For the business, getting this right leads to many benefits, such as less fraud and theft than self-checkouts and, once installed, cheaper to run than paying store staff. The idea aligns with the moves many grocery retailers – with their dependency on high volume and low margins – are taking to cut operating costs.
If Amazon’s technology proves to be effective, we estimate that completely removing checkout staff could save cost equivalent to two percentage points of EBIT
The major cost (after goods sold) for a supermarket is the labour bill. This accounts for over 60 percent of their non-product cost, with much of this driven by the large number of employees needed to keep stores running smoothly.
Supermarkets are looking to reduce their costs by automating as many jobs as possible. If Amazon’s technology proves to be effective, we estimate that completely removing checkout staff could save cost equivalent to two percentage points of EBIT. In a sector where four percent EBIT is impressive, this is clearly a prize worth fighting for!
Decreasing a retailer’s dependency on labour through technology isn’t limited to checkouts – we’ve also seen it in the introduction of electronic shelf labels and automated warehouse picking. Recently, Tesco has announced 1,700 shop floor job cuts, and French supermarket Carrefour are planning to reduce their head office headcount by almost a quarter, putting 2,400 jobs at risk.

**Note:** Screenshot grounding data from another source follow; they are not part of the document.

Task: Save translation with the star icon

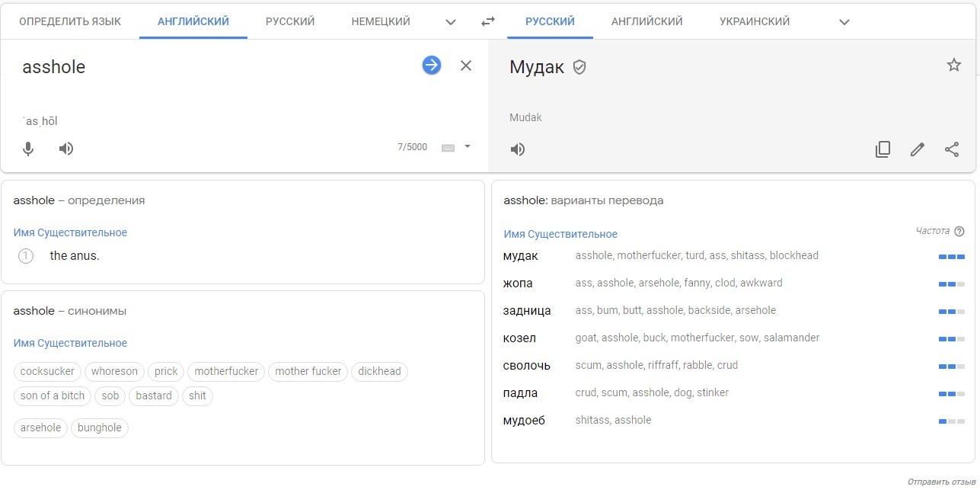Action: [953, 66]
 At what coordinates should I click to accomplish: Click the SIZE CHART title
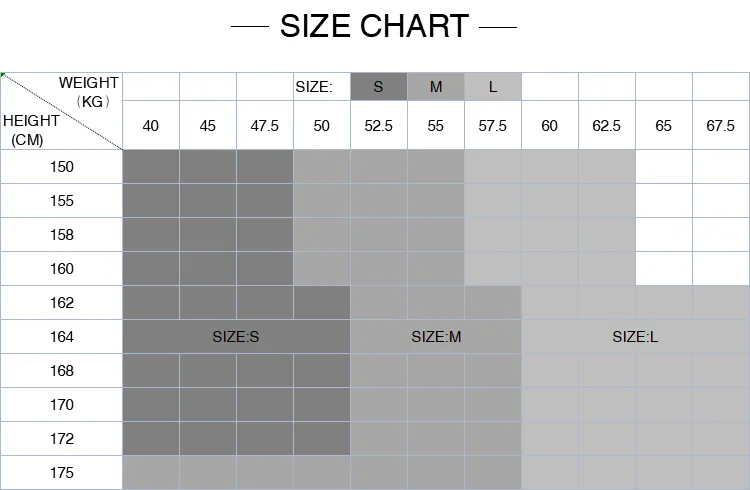tap(374, 26)
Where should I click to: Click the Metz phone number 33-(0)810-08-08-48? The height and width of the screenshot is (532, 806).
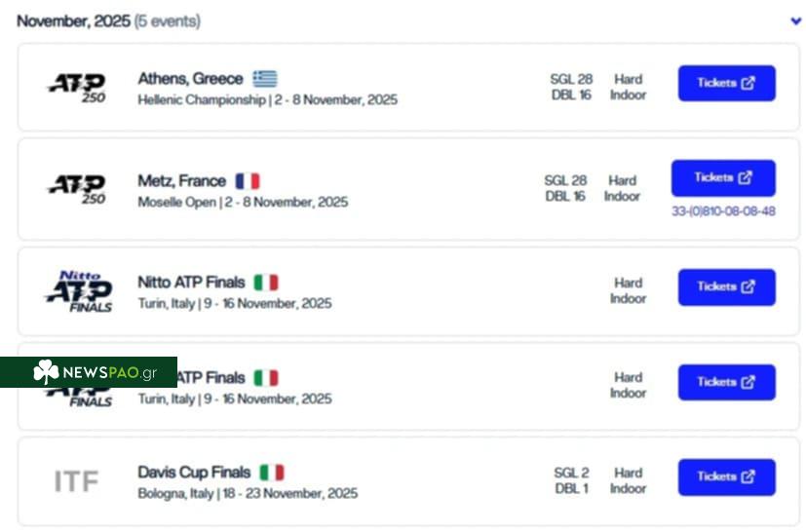723,211
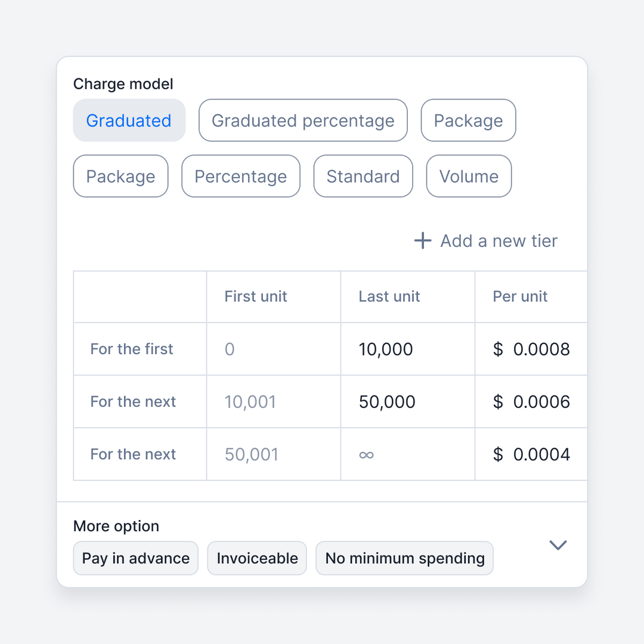The image size is (644, 644).
Task: Choose the first Package charge model
Action: [x=468, y=120]
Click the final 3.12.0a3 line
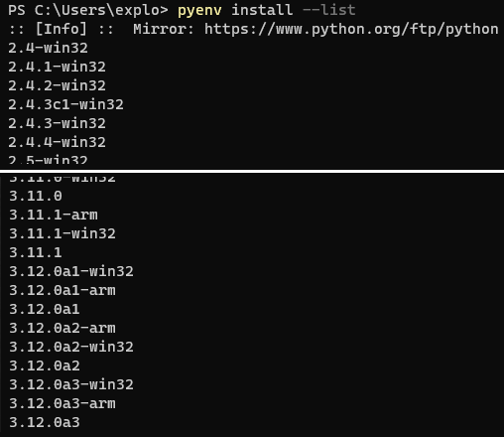504x437 pixels. pyautogui.click(x=45, y=422)
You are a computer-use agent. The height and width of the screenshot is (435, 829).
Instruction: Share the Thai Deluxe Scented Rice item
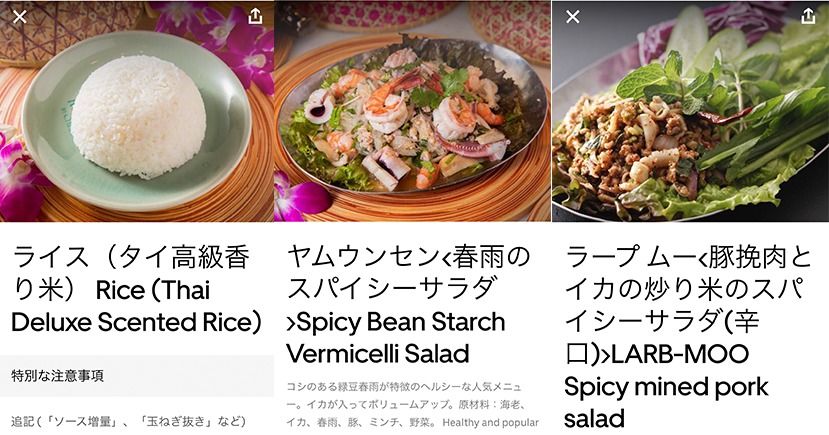255,16
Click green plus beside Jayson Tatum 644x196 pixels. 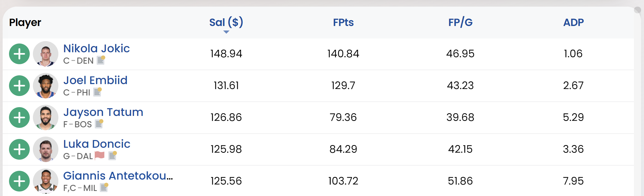point(19,117)
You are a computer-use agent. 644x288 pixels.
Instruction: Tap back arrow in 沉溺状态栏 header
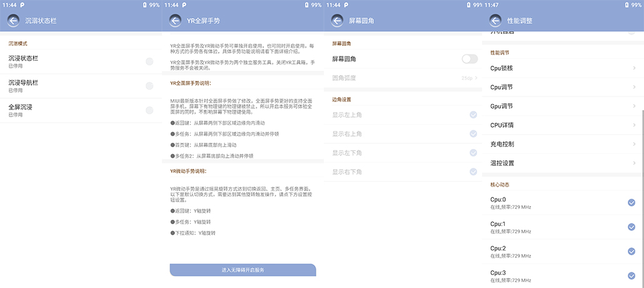(14, 21)
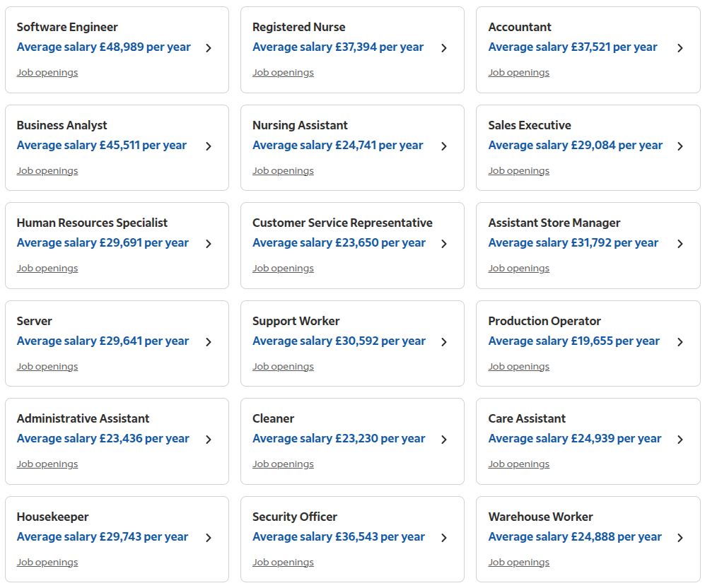Open the arrow beside Production Operator salary

[680, 342]
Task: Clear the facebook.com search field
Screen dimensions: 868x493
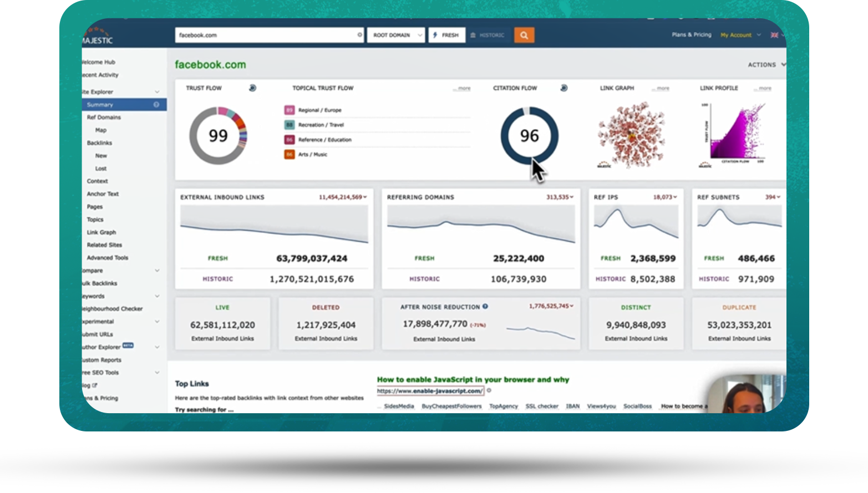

In the UK, cutting the labour bill will be a major focus for retailers over the coming years due to the likely reduction in cheap labour after Brexit and the cost of the national living wage increase coming in April 2018 (up 4.4 percent from £7.50 to £7.83).
It won’t be clear if this technology can fully replace checkouts for some years. Regardless, whether it is through checkout-free stores or some other technology-led solution, supermarkets will keep finding ways to reduce operating costs
Success isn’t a given
It may be that the system is just too expensive to install. Years may pass before the cost of the initial technology outweighs the labour savings. Some people may not like the idea of being tracked around a store, or may not have compatible technology, or prefer (or need) to pay in cash.
Research from Oliver Wyman has revealed that 12 percent of UK consumers are the least engaged with new technology, and a further 19 percent are cautious or skeptical of it and would find an app that constantly tracks them a creepy invasion of privacy. Retailers will need to consider these customers as well when designing their future stores.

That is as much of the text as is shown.